▶ _PROBLEM REQUIREMENTS_
Output every entry below exactly as it is written.
********
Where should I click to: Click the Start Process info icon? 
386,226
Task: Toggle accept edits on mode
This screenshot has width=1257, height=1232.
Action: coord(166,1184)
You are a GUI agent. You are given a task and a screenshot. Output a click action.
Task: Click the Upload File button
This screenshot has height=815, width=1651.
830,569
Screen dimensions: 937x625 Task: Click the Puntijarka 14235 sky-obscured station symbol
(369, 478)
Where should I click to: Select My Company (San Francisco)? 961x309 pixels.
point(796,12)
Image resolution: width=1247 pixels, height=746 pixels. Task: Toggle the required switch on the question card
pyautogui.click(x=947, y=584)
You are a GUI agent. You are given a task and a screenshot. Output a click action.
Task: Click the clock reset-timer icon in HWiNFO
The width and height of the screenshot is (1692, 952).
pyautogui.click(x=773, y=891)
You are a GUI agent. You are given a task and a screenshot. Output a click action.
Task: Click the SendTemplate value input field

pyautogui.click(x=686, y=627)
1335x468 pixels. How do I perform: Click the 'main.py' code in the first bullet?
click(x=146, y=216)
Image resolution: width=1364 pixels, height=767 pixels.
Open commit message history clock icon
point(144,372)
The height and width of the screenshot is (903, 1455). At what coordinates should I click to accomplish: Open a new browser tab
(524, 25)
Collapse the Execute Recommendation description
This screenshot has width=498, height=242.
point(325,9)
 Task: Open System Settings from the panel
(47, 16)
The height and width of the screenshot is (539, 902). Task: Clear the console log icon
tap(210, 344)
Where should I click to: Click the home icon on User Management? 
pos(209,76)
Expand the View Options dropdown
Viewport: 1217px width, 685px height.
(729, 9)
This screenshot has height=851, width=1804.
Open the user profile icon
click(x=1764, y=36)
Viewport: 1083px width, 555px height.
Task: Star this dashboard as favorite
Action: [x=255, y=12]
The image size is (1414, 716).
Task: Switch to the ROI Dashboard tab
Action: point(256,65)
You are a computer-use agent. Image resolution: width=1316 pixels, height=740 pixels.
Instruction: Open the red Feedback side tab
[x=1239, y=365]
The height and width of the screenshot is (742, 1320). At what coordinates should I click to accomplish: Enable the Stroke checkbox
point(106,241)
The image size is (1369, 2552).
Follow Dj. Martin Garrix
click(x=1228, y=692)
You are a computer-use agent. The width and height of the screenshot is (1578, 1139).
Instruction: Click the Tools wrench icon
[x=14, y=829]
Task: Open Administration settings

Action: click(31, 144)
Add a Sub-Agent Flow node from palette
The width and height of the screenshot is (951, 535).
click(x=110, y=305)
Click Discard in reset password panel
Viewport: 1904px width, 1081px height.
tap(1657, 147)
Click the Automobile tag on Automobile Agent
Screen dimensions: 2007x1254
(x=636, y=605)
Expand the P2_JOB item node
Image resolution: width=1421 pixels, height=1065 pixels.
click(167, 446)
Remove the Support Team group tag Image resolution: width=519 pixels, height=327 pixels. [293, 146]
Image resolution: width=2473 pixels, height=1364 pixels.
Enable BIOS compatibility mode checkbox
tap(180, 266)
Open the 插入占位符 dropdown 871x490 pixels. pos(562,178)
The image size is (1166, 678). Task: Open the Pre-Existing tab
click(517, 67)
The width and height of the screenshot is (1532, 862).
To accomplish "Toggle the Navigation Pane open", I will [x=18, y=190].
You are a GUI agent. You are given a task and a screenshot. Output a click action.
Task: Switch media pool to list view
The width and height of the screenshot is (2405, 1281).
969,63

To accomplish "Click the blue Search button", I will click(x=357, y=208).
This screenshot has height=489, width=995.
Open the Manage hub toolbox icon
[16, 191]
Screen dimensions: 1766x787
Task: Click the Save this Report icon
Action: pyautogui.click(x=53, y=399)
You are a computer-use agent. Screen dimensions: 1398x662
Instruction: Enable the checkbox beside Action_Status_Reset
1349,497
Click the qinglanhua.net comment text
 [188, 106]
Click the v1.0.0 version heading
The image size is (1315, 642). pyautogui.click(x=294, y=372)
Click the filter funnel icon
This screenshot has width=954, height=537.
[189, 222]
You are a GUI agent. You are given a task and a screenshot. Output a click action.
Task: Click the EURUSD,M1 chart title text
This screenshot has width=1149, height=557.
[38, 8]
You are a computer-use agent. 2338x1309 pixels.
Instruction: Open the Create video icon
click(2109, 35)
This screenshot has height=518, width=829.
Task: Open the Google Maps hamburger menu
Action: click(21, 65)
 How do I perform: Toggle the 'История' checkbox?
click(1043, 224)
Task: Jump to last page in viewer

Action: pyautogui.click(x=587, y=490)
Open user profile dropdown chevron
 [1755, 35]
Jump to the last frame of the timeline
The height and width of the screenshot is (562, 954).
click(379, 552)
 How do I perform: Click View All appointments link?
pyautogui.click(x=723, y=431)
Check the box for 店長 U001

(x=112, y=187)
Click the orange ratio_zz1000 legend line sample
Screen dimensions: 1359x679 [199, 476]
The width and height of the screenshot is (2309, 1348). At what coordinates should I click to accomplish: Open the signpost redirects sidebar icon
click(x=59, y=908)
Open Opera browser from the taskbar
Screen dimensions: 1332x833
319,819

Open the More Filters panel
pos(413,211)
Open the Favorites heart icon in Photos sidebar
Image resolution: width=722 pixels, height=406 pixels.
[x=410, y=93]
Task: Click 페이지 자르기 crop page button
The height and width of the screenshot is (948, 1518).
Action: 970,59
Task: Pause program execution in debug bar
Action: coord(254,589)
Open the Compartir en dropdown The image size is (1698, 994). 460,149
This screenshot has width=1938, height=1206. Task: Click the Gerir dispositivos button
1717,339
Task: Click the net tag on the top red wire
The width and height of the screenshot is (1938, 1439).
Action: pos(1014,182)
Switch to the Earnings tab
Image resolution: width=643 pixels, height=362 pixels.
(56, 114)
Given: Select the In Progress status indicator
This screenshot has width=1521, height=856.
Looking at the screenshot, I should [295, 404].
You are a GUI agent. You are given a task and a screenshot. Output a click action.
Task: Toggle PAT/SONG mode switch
********
▶ _REPLY TO THE EXERCISE_
Where should I click to: Click the Start Process info icon? 
386,226
Task: Toggle accept edits on mode
This screenshot has width=1257, height=1232.
Action: coord(166,1184)
You are a GUI agent. You are given a task and a screenshot. Output a click action.
Task: Click the Upload File button
This screenshot has height=815, width=1651.
830,569
Screen dimensions: 937x625 Task: Click the Puntijarka 14235 sky-obscured station symbol
(369, 478)
Where should I click to: Select My Company (San Francisco)? 961x309 pixels.
point(796,12)
Image resolution: width=1247 pixels, height=746 pixels. Task: Toggle the required switch on the question card
pyautogui.click(x=947, y=584)
You are a GUI agent. You are given a task and a screenshot. Output a click action.
Task: Click the clock reset-timer icon in HWiNFO
The width and height of the screenshot is (1692, 952).
pyautogui.click(x=773, y=891)
You are a GUI agent. You are given a task and a screenshot. Output a click action.
Task: Click the SendTemplate value input field

pyautogui.click(x=686, y=627)
1335x468 pixels. How do I perform: Click the 'main.py' code in the first bullet?
click(x=146, y=216)
Image resolution: width=1364 pixels, height=767 pixels.
Open commit message history clock icon
point(144,372)
The height and width of the screenshot is (903, 1455). At what coordinates should I click to accomplish: Open a new browser tab
(524, 25)
Collapse the Execute Recommendation description
This screenshot has width=498, height=242.
point(325,9)
 Task: Open System Settings from the panel
(47, 16)
The height and width of the screenshot is (539, 902). Task: Clear the console log icon
tap(210, 344)
Where should I click to: Click the home icon on User Management? 
pos(209,76)
Expand the View Options dropdown
Viewport: 1217px width, 685px height.
(729, 9)
This screenshot has height=851, width=1804.
Open the user profile icon
click(x=1764, y=36)
Viewport: 1083px width, 555px height.
Task: Star this dashboard as favorite
Action: [x=255, y=12]
The image size is (1414, 716).
Task: Switch to the ROI Dashboard tab
Action: point(256,65)
You are a computer-use agent. Image resolution: width=1316 pixels, height=740 pixels.
Instruction: Open the red Feedback side tab
[x=1239, y=365]
The height and width of the screenshot is (742, 1320). At what coordinates should I click to accomplish: Enable the Stroke checkbox
point(106,241)
The image size is (1369, 2552).
Follow Dj. Martin Garrix
click(x=1228, y=692)
You are a computer-use agent. The width and height of the screenshot is (1578, 1139).
Instruction: Click the Tools wrench icon
[x=14, y=829]
Task: Open Administration settings

Action: click(31, 144)
Add a Sub-Agent Flow node from palette
The width and height of the screenshot is (951, 535).
click(x=110, y=305)
Click Discard in reset password panel
Viewport: 1904px width, 1081px height.
tap(1657, 147)
Click the Automobile tag on Automobile Agent
Screen dimensions: 2007x1254
(x=636, y=605)
Expand the P2_JOB item node
Image resolution: width=1421 pixels, height=1065 pixels.
click(167, 446)
Remove the Support Team group tag Image resolution: width=519 pixels, height=327 pixels. [293, 146]
Image resolution: width=2473 pixels, height=1364 pixels.
Enable BIOS compatibility mode checkbox
tap(180, 266)
Open the 插入占位符 dropdown 871x490 pixels. pos(562,178)
The image size is (1166, 678). Task: Open the Pre-Existing tab
click(517, 67)
The width and height of the screenshot is (1532, 862).
To accomplish "Toggle the Navigation Pane open", I will [x=18, y=190].
You are a GUI agent. You are given a task and a screenshot. Output a click action.
Task: Switch media pool to list view
The width and height of the screenshot is (2405, 1281).
969,63

To accomplish "Click the blue Search button", I will click(x=357, y=208).
This screenshot has height=489, width=995.
Open the Manage hub toolbox icon
[16, 191]
Screen dimensions: 1766x787
Task: Click the Save this Report icon
Action: pyautogui.click(x=53, y=399)
You are a computer-use agent. Screen dimensions: 1398x662
Instruction: Enable the checkbox beside Action_Status_Reset
1349,497
Click the qinglanhua.net comment text
 [188, 106]
Click the v1.0.0 version heading
The image size is (1315, 642). pyautogui.click(x=294, y=372)
Click the filter funnel icon
This screenshot has width=954, height=537.
[189, 222]
You are a GUI agent. You are given a task and a screenshot. Output a click action.
Task: Click the EURUSD,M1 chart title text
This screenshot has width=1149, height=557.
[38, 8]
You are a computer-use agent. 2338x1309 pixels.
Instruction: Open the Create video icon
click(2109, 35)
This screenshot has height=518, width=829.
Task: Open the Google Maps hamburger menu
Action: click(21, 65)
 How do I perform: Toggle the 'История' checkbox?
click(1043, 224)
Task: Jump to last page in viewer

Action: pyautogui.click(x=587, y=490)
Open user profile dropdown chevron
 [1755, 35]
Jump to the last frame of the timeline
The height and width of the screenshot is (562, 954).
click(379, 552)
 How do I perform: Click View All appointments link?
pyautogui.click(x=723, y=431)
Check the box for 店長 U001

(x=112, y=187)
Click the orange ratio_zz1000 legend line sample
Screen dimensions: 1359x679 [199, 476]
The width and height of the screenshot is (2309, 1348). At what coordinates should I click to accomplish: Open the signpost redirects sidebar icon
click(x=59, y=908)
Open Opera browser from the taskbar
Screen dimensions: 1332x833
319,819

Open the More Filters panel
pos(413,211)
Open the Favorites heart icon in Photos sidebar
Image resolution: width=722 pixels, height=406 pixels.
[x=410, y=93]
Task: Click 페이지 자르기 crop page button
The height and width of the screenshot is (948, 1518).
Action: 970,59
Task: Pause program execution in debug bar
Action: coord(254,589)
Open the Compartir en dropdown The image size is (1698, 994). 460,149
This screenshot has width=1938, height=1206. Task: Click the Gerir dispositivos button
1717,339
Task: Click the net tag on the top red wire
The width and height of the screenshot is (1938, 1439).
Action: pos(1014,182)
Switch to the Earnings tab
Image resolution: width=643 pixels, height=362 pixels.
(56, 114)
Given: Select the In Progress status indicator
This screenshot has width=1521, height=856.
Looking at the screenshot, I should [295, 404].
You are a GUI agent. You are given a task and a screenshot. Output a click action.
Task: Toggle PAT/SONG mode switch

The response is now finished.